The late additions will likely delay the Draft EIS, previously promised in spring 2021, to mid-2024. Through 2020, the agency was still pledging to publish the Final EIS in 2022, as The Urbanist reported, but pandemic delays and issues subsequently brought to light made a mess of that schedule.

As Jackson alluded, the agency had hoped that limiting options earlier on would speed up the EIS process, but it appears the opposite may be the case as options that had been previously eliminated for South Federal Way are set to be added back in. In Fife, Sound Transit had boldly selected just one station option, but it turns out siting that within a federally designated floodplain was a pretty big gamble for that sole option.

Reaction to the news

Leaders in Pierce County expressed dismay at the news. “This incompetence has gone on far too long. [Sound Transit] needs to deliver on its promise to South Sound. No negotiation,” former Pierce County Councilmember Derek Young said in a tweet, adding the Pierce County Council should have a seat on the 18-member Sound Transit Board of Directors, which has the power of the purse and makes alignment decisions for the agency.

Pierce County has four seats on the Sound Transit Board. Pierce County Executive Bruce Dammeier is an automatic member by state statute and also appoints the other Pierce County members, just as the county executives in King and Snohomish Counties select their respective delegations.
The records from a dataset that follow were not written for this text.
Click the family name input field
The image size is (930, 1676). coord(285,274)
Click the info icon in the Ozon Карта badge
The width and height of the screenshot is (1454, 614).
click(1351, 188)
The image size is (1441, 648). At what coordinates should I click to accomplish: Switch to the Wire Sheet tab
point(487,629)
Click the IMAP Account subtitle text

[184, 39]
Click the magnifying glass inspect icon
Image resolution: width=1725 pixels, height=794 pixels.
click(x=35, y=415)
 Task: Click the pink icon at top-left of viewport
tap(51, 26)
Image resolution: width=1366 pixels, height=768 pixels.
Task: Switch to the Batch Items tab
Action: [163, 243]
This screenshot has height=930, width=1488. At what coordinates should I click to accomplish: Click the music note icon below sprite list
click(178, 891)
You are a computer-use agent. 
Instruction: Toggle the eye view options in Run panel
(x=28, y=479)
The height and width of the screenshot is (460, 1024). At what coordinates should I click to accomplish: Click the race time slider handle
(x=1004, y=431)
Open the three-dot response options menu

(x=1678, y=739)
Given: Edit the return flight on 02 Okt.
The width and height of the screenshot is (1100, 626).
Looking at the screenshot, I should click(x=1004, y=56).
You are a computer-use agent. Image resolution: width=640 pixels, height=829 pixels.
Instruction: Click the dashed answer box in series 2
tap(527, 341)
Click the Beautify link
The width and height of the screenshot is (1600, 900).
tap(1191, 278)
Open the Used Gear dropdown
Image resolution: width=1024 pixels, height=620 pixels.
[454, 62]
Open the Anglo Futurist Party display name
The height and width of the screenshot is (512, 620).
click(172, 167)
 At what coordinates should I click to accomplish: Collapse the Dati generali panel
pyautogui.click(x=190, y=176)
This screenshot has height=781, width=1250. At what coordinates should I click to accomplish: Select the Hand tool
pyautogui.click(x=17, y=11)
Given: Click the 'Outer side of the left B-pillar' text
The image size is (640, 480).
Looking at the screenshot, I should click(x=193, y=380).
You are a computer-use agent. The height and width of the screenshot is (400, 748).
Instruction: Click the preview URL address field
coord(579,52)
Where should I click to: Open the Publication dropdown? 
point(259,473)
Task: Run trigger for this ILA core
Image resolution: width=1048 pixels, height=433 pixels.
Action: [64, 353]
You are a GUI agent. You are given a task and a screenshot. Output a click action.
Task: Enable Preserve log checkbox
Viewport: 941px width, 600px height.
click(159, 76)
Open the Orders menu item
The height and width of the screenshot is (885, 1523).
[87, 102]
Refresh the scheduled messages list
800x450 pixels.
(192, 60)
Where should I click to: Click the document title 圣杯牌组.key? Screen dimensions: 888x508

As a Republican, Dammeier has at times butted heads with his colleagues, who are overwhelmingly Democrats, and appeared more skeptical about the promise of light rail to shift transportation choices.

Young urged the board to offer “more direct oversight” and focus on delivering transit sooner regardless of technology, whether than rail or bus rapid transit or BRT: “I think prioritizing this connection and our BRT route over parking garages and unproductive stations would be a start.” Pierce Transit’s BRT plan for Pacific Highway is also facing major delays as well as dilution of scope, and the remainder of its BRT plan is in limbo.

Pierce County Councilmember Ryan Mello said the council will be sending a request to Sound Transit for expedited transit solutions in light of the delay. “I am deeply disappointed and frustrated these issues were not understood until now,” Mello said in a tweet.